Let us mark the part played by cannibalism in ancient Greek literature. We will see that the cannibalistic instinct was part of the psychic life of the earliest Greeks. There was a reaction to it as there was to incest of the son with the mother as shown in Sophocles's Œdipus. Enforced cannibalism, where a man was made to eat his own children unknowingly, is the revenge motive of the famous Greek play—Agamemnon; this play depicts the reaction to cannibalism.

In the Atreus legend which Æschylus used in Agamemnon, Thyestes eats the flesh of his children, offered up to him by his brother Atreus, in revenge for having seduced Atreus's wife. In expiation of Atreus's crime his future descendants suffer. The unfortunate Thyestes had a son, Ægisthus, as the offspring of the connection with Atreus's wife—(Pelopia, Thyestes's own daughter, by the way). Atreus and his son Agamemnon were later killed by Ægisthus, who had besides seduced Agamemnon's wife Clytemnestra. Agamemnon's son, Orestes, avenges the murder by killing his mother and her paramour. Orestes is shown as expiating his matricide in the Oresteia trilogy of which Agamemnon is the first play.

In Æschylus's Agamemnon, we have the expiation of the crime of Atreus for enforcing cannibalism on his brother. There are several passages dealing with the crime. Ægisthus describes in detail how his father Thyestes ate the flesh of his own children and how he vomited when he was told what he had done. When Cassandra, who returns with Agamemnon, in her insane ravings is telling of the punishment to befall Clytemnestra she has a vision of the old feast of the children. The Chorus also tells about the story.

All this shows the horror which was inspired by a deed, the eating of one's children, and this must mean that way back in antiquity this act was practised and that the Greeks were now describing the act as revolting.

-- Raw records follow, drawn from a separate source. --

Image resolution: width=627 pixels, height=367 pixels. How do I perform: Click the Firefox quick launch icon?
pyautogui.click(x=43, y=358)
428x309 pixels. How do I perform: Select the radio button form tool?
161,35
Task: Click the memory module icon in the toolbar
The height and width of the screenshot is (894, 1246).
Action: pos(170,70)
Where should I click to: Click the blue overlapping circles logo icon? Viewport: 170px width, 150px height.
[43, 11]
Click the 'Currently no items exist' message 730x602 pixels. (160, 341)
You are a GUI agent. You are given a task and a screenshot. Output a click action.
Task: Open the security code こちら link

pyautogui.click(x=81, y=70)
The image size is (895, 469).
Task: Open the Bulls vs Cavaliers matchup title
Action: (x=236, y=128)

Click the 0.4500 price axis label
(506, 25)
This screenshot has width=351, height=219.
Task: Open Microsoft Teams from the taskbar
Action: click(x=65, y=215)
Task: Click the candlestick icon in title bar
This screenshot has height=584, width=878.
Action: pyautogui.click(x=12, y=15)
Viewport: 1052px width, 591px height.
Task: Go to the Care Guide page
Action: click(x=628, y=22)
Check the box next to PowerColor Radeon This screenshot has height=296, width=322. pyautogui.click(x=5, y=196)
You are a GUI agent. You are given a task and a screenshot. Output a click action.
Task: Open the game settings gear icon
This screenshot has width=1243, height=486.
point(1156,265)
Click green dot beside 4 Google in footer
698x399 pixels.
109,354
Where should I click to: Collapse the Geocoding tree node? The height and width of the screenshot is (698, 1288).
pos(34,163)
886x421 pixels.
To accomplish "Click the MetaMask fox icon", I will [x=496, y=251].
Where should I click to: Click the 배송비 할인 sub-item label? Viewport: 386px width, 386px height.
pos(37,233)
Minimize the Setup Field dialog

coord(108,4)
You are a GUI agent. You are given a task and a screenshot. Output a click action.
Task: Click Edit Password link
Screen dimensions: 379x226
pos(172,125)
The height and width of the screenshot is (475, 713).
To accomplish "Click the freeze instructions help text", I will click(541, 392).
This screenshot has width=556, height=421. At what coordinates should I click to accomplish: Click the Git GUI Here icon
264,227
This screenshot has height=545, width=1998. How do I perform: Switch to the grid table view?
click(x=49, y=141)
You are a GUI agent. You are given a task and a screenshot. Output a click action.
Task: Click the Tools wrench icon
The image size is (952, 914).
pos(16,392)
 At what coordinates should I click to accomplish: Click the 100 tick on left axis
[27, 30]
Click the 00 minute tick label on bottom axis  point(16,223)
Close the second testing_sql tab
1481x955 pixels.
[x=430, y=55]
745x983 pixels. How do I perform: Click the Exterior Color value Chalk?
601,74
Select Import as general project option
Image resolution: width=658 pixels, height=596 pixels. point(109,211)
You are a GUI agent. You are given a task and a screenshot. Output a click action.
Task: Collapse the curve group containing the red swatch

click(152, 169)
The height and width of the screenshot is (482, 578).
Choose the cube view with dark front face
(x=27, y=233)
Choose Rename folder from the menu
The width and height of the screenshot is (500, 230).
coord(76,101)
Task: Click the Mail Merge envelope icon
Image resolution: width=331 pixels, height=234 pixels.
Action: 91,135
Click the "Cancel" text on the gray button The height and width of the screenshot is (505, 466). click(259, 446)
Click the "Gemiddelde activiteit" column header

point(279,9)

There are several other stories of enforced cannibalism in ancient literature with revenge as the motive. Herodotus tells us how the King of the Medes punished Harpagus for not killing Cyrus by making Harpagus dine on the flesh of his own son. This was in the sixth century B. C. Tereus, King of the Thracians, was served up his son by the latter's own mother, because Tereus dishonoured his sister-in-law, Philomela, and deprived her of her tongue. In one of Grimm's fairy tales, The Juniper Tree, we have the story of a man who is given the flesh of his own child by his wife, the child's step-mother.